As for AIP/FODMAPS/Low-Histamine versions of the Whole30, those are all more restrictive in a lot of ways, so you may want to start with just a Whole30. It's designed to eliminate the most inflammatory foods, so many people find some relief just from doing the regular Whole30, especially if it's very different than how they've been eating, and then if they don't get the results they hoped for, they may move on to one of the other protocols.  


That said, there are some obvious things to limit or even cut out completely, especially nuts and nut butters which are notorious for causing digestive issues, even in people who don't have underlying conditions. If you know he has reactions to things like peppers or tomatoes or any other foods, obviously, leave those out. 

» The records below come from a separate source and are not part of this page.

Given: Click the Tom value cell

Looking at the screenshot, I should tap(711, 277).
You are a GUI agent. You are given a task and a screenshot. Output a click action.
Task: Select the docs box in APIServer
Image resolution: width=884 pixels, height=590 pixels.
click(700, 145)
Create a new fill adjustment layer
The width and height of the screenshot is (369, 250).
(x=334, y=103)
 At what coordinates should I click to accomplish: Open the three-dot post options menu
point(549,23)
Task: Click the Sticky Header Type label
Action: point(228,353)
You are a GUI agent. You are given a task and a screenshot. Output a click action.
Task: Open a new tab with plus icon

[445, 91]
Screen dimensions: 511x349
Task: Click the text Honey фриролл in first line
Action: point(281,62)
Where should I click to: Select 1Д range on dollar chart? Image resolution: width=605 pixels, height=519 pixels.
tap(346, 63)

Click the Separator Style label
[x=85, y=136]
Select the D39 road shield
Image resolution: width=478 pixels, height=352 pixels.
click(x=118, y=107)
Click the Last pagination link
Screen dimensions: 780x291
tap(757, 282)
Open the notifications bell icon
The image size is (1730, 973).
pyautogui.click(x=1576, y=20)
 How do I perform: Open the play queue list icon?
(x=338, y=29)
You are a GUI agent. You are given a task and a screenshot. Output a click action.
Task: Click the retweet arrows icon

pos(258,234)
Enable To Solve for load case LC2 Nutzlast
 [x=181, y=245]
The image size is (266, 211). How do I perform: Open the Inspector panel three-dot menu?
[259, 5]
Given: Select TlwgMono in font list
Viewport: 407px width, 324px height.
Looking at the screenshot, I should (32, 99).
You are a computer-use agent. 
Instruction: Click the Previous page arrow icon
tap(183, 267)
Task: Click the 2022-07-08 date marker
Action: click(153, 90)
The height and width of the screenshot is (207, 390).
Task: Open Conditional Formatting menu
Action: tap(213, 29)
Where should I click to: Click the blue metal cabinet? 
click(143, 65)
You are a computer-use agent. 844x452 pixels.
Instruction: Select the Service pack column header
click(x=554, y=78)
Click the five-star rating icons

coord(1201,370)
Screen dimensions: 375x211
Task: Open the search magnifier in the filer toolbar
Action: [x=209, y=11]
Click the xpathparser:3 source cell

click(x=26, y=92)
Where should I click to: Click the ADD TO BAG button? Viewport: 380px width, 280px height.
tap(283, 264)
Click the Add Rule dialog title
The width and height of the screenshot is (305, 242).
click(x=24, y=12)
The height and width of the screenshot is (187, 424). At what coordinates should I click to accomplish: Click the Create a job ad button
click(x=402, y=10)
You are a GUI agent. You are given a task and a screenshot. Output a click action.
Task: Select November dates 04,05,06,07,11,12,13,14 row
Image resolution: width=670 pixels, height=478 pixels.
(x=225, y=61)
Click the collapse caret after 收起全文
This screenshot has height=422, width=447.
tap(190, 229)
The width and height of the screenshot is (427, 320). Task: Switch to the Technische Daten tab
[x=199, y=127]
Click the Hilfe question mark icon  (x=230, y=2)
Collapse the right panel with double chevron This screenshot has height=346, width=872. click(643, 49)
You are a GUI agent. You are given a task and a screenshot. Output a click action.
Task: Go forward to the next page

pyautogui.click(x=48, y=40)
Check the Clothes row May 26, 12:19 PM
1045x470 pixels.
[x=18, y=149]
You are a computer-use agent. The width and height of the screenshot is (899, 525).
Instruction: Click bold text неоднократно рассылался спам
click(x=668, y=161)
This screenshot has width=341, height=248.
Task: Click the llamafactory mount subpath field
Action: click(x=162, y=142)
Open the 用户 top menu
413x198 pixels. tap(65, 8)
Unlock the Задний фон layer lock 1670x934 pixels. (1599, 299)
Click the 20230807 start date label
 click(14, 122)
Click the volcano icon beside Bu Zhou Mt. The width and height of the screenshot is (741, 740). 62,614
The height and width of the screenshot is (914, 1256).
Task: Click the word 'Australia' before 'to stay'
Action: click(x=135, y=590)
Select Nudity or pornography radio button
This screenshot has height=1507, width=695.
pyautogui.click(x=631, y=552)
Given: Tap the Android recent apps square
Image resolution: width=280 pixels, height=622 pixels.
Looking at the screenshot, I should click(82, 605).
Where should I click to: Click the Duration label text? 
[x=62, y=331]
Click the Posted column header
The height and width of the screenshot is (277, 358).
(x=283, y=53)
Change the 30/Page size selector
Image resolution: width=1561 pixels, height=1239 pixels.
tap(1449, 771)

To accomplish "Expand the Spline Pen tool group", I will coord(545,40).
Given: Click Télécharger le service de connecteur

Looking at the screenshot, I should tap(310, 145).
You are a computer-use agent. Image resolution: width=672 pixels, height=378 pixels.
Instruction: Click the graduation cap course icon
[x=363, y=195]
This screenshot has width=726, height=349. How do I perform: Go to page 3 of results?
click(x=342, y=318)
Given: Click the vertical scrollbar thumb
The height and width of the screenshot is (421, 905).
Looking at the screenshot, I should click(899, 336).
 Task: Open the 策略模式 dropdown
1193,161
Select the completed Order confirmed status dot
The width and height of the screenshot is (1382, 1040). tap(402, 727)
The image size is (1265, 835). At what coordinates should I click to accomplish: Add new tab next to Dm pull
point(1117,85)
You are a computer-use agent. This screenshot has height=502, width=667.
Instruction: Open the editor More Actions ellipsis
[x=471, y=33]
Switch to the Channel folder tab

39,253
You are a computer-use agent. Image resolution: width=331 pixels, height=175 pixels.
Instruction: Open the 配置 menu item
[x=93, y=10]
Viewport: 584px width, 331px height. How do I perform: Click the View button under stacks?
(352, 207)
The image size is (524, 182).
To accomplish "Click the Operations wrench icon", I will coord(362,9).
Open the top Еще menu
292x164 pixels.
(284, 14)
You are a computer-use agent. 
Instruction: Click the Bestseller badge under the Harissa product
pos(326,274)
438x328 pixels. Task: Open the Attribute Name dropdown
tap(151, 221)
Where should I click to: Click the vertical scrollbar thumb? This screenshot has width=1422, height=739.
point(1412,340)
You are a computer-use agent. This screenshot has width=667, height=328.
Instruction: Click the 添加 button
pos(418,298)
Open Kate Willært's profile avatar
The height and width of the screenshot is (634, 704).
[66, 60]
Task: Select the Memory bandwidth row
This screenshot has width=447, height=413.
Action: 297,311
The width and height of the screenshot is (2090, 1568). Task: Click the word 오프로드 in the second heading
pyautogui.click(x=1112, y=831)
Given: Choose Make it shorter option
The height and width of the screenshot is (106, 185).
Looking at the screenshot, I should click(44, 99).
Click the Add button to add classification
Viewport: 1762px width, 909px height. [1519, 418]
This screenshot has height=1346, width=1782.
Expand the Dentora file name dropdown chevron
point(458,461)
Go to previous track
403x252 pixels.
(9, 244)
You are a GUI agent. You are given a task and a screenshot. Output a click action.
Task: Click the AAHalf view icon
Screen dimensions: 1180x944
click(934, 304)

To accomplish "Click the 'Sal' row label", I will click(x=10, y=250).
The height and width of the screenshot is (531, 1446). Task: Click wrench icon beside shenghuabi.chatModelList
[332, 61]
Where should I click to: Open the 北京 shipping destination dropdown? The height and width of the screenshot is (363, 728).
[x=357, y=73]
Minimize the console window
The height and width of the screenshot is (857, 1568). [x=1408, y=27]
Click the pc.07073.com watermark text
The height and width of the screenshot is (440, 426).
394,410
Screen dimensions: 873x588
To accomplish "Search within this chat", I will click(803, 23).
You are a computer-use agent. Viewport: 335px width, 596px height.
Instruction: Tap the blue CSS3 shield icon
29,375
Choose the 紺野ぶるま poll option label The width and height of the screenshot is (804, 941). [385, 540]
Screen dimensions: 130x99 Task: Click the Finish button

I would try to keep a food log for him, so that if he has a flare up, you can try to determine what foods might be causing it. He's a teenager, so I'm guessing you may not always have control over what he eats. I'd suggest getting him as on board with Whole30 as possible, but make sure if he's out with friends and has something that's not Whole30 that he knows it's okay to let you know what he ate, especially if he ends up having any kind of reaction. Or if he's really gung ho about this, he can keep his own food log, if he's the type to do that -- even something as simple as a picture of everything he eats, if that's easier for him. Just some kind of record so that if there are patterns to the flare ups, you can hopefully go back and track down what's causing it. I don't know about UC specifically, but I know there are some foods that cause reactions in some people even 24-48 hours after eating them, so it may not be as simple as, I ate this and immediately knew there was something wrong. But over time he may notice, 24 hours after I eat X, I get these symptoms.